The Bucks need a big man. Payton could be resigned and if not Cassell would be the point. Reputed feuds between Thomas and 
Karl could be a telling sign that one has to go and that would be Thomas. Kukoc did a great job and a combo of D Mas and Redd 
at 2 is very good...Mason and Johnson are just old. Sweetney is arguably the most polished offensive post player in the draft. If Thomas stays he will move to 3 and let's be honest here he is NOT a 4. Sweetney will bring post offence, rebounding, and
blocks. All Milwaukee's biggest weaknesses. He is also more ready than Bosh, Sofo, or Lampe.

Pick: Mike Sweetney

Rookie Stat Projection: 22-28 mpg, 10-14 ppg, 5-8 rpg, 1-2 apg.

9. New York

Sure New York is poor at 5 but who would you rather
have...Thomas at 5 or Ward/Eisley at 1? The Knicks need a point and need one bad. My mind says Chris Thomas or Hinrich here but no one can deny Barbosa's emergence. He is more athletic than the two I mentioned and could be the dark horse much like Arenas. I mention Arenas becuz although I have only seen Barbosa in the worlds and no league play (so I can only go from word of mouth) but at the worlds Barbosa was very comparable to Arenas. Arenas is considered by many a top 5 PG in the NBA so the Knicks can't go wrong with Barbosa or could they?

Pick: Leandrinho Barbosa

Rookie Stat Projection: 16-22 mpg, 8-11 ppg, 2-4 rpg, 3-5 apg.
▬▬▬▬▬▬▬▬▬▬
**GIVEN PROBLEM A:** Shift every coordinate in the answers up by 48, and write out again the records beginning with the line that contains "Where should I" and continuing through the final line of the records, requests included. Omit the pictures.
The records that come next are unrelated to the text above.

Entries on target coordinates
▬▬▬▬▬▬▬▬▬▬
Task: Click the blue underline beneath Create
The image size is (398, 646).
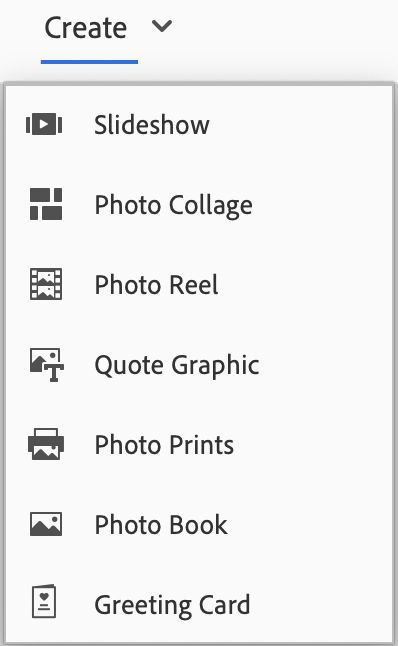Action: (x=89, y=62)
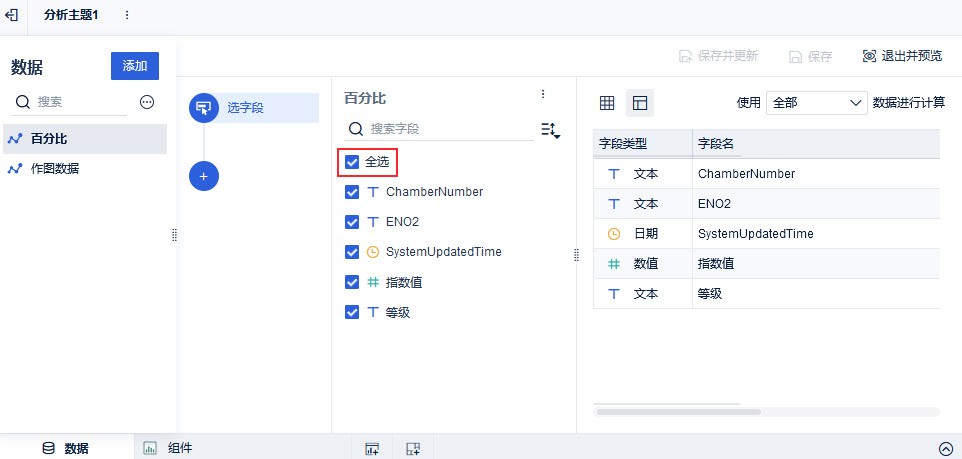This screenshot has width=962, height=459.
Task: Open the field sort order icon
Action: tap(550, 130)
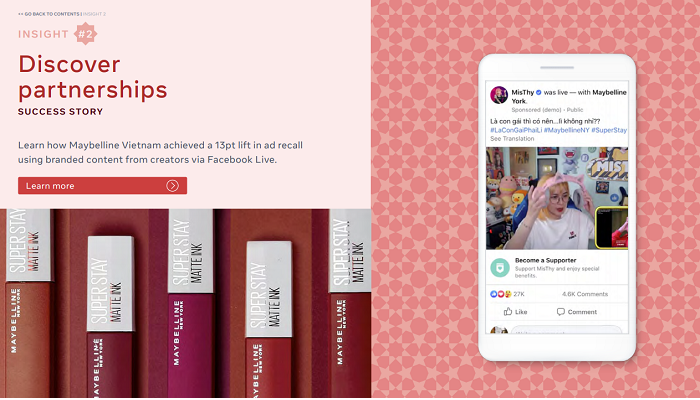The height and width of the screenshot is (400, 700).
Task: Open the #LaConGaiPhaiLi hashtag
Action: 516,130
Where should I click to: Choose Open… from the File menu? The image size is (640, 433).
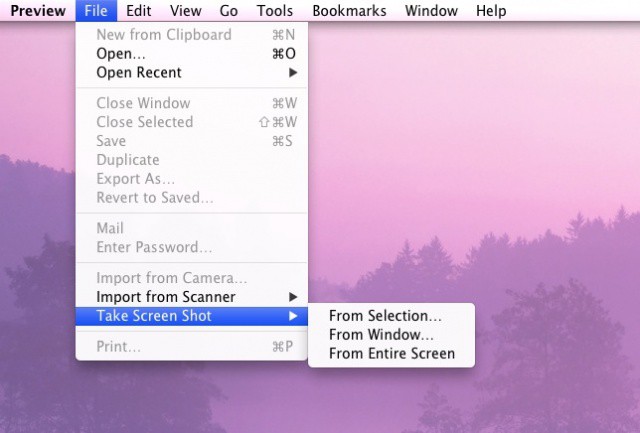coord(121,53)
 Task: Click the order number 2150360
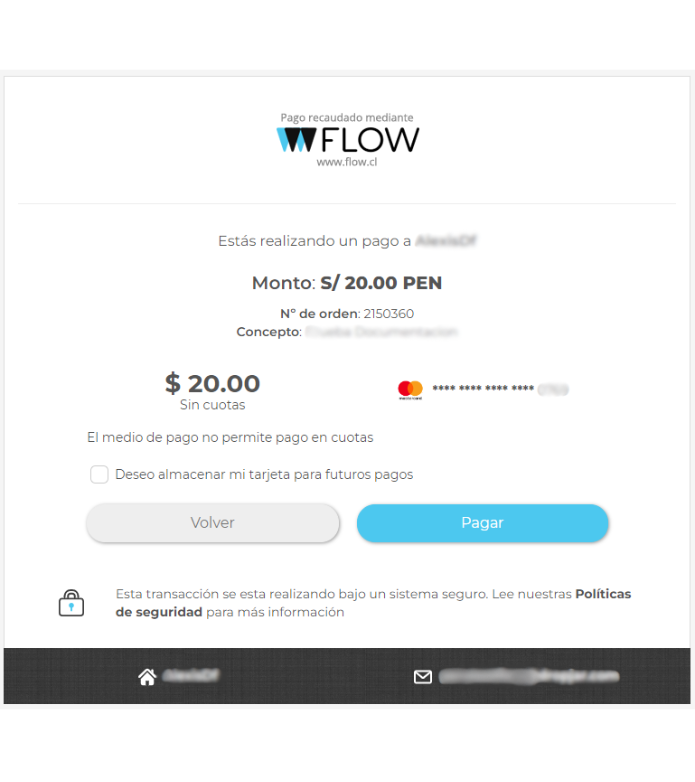[388, 314]
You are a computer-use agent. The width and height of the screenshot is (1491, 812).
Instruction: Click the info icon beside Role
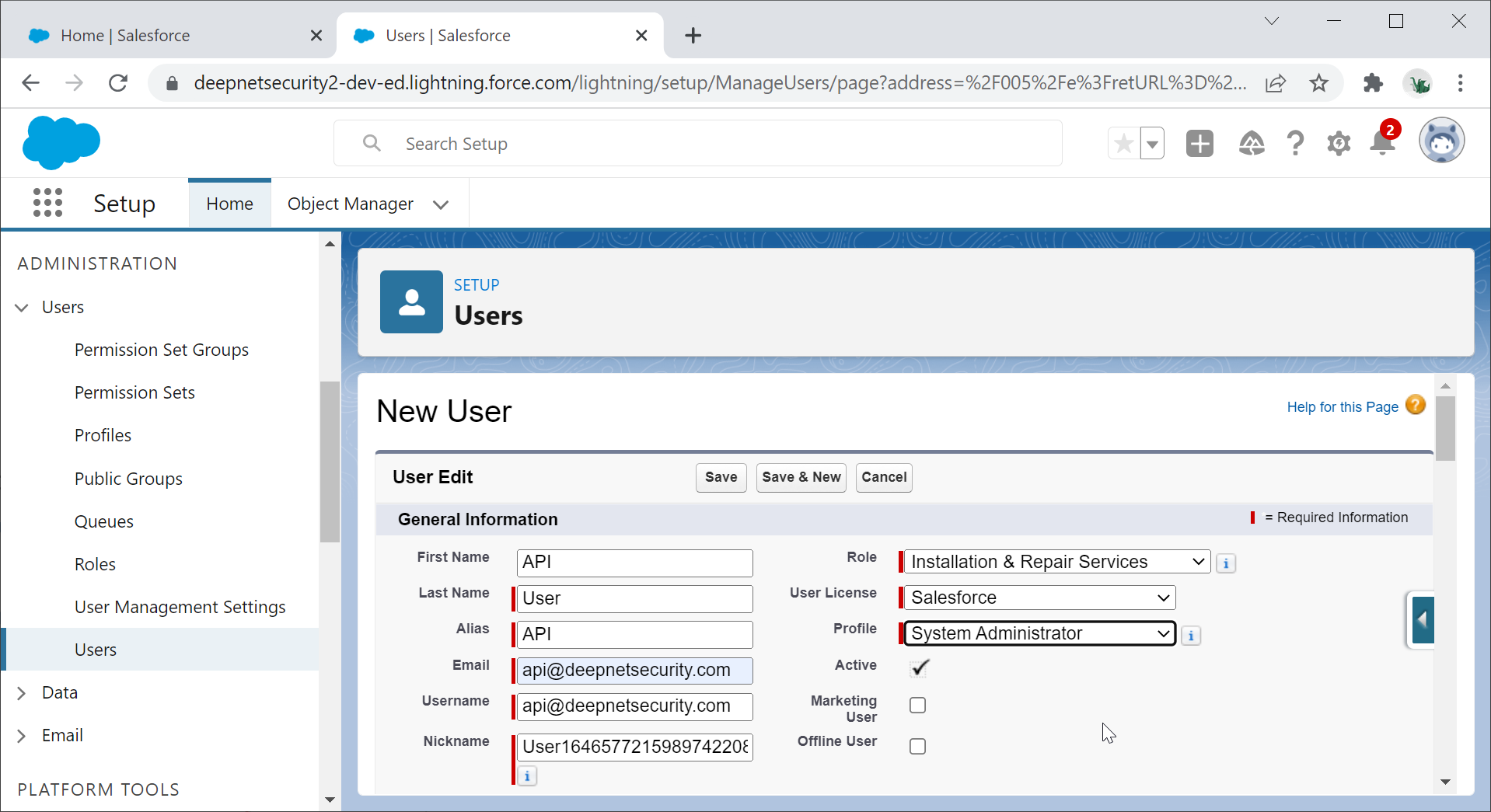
▬▬▬▬▬▬▬▬▬▬
**GIVEN PROBLEM B:** According to the draft projection text, which player is the pick for New York?

**WORKED ANSWER A:**
Where should I click to: Choose Open… from the File menu? The image size is (640, 433).
coord(169,101)
 Task: Click the order number 2150360
[436, 362]
You are a computer-use agent. The width and height of the screenshot is (1491, 812).
Instruction: Click the info icon beside Role

**WORKED ANSWER B:** Leandrinho Barbosa.